In my opinion, there is no right way or wrong way in this business.  Your P&L is your daily, weekly, and monthly report card.  There're a million ways to skin a cat in the stock market. Value players buy distressed beaten down stocks, others are momentum traders who buy stocks that are moving up, you have the mean reversion players, trend-followers, passive investors, etc. Some investors draw lines on charts and look for patterns, others need a reason why they should buy something, that gives them the comfort that some thinking actually took place.

You are always going to have these different type of investors stating that their strategy is better and that the other strategies are inferior. If you don’t have a strategy, then sadly you will be pulled in a million directions especially nowadays with social media. Get one.

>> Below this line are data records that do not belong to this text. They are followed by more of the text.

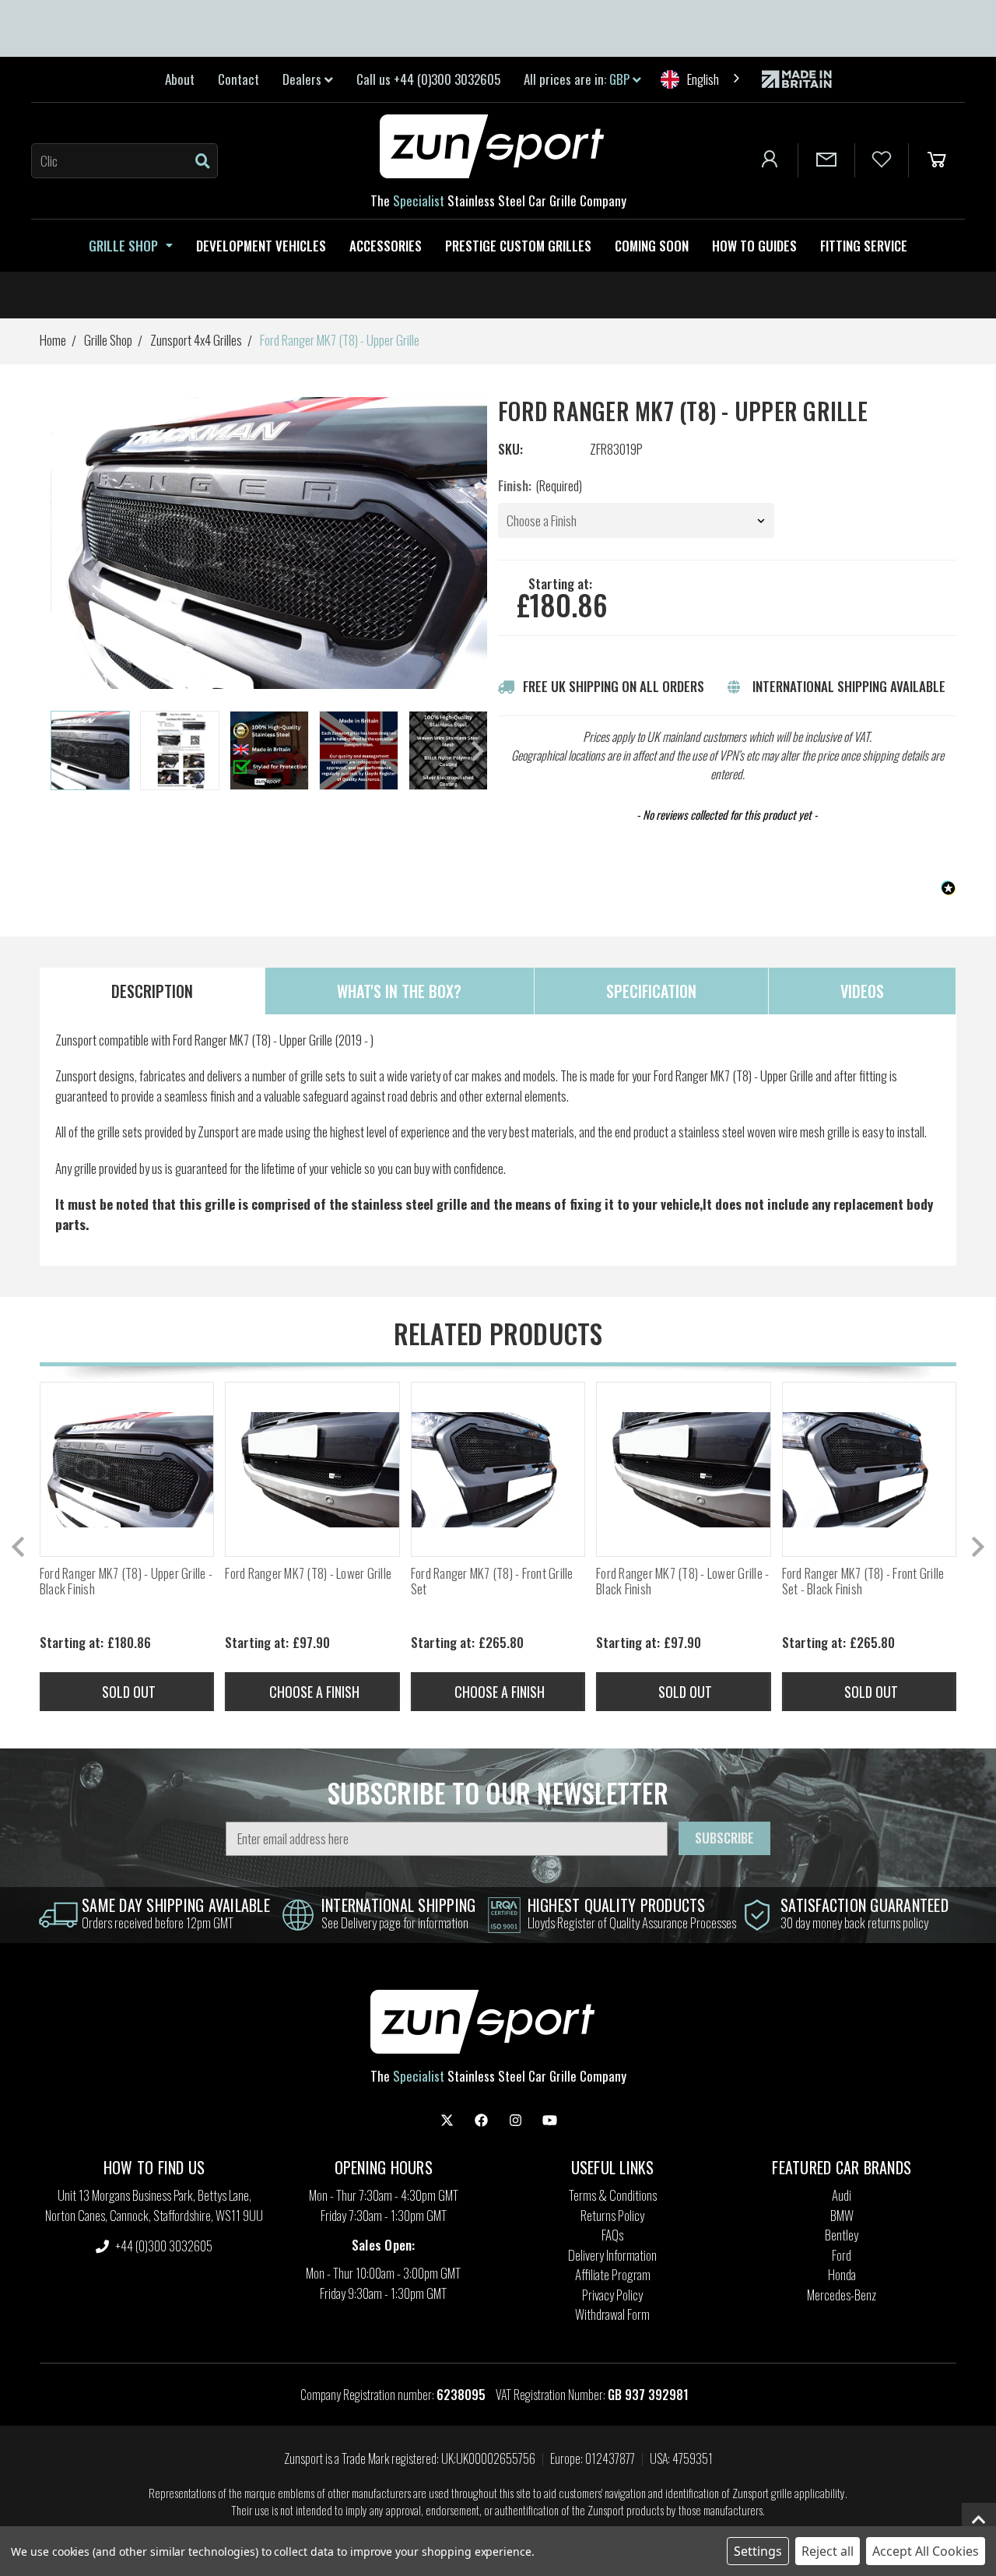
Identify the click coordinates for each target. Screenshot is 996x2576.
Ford (841, 2255)
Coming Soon (652, 245)
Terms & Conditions (613, 2195)
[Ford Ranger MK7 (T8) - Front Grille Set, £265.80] (498, 1469)
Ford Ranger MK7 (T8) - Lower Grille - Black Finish (682, 1581)
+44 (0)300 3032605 (162, 2245)
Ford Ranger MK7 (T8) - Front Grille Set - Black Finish (863, 1581)
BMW (842, 2215)
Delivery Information (612, 2255)
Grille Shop (123, 245)
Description (152, 991)
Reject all (827, 2551)
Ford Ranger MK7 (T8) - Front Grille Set (492, 1581)
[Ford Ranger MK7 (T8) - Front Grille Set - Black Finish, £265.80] (869, 1469)
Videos (862, 991)
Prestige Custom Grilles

Imagine if your child was a star high school basketball player with an unorthodox jump shot. But, he makes just as many shots as the best players in the country, are you going to change the way he shoots? Let your P&L do the talking and cut out; this is the right way, or that is the wrong way noise. 

The traders who yell the loudest about their strategy are normally the stubborn ones who fail to adapt, they suffer the biggest drawdowns. 

fzorrilla@zorcapital.com   @Zortrades

Wednesday, September 23, 2015

What People Say and What They Do Are Two Different Things

Everyone wants to be a contrarian nowadays; they make a big deal out of every indicator that validates their thesis.  Going against the crowd just to go against it is not contrarian, I explained that here in a recent post-The Crowd Is Right Within A Trend, Wrong At Turning Points.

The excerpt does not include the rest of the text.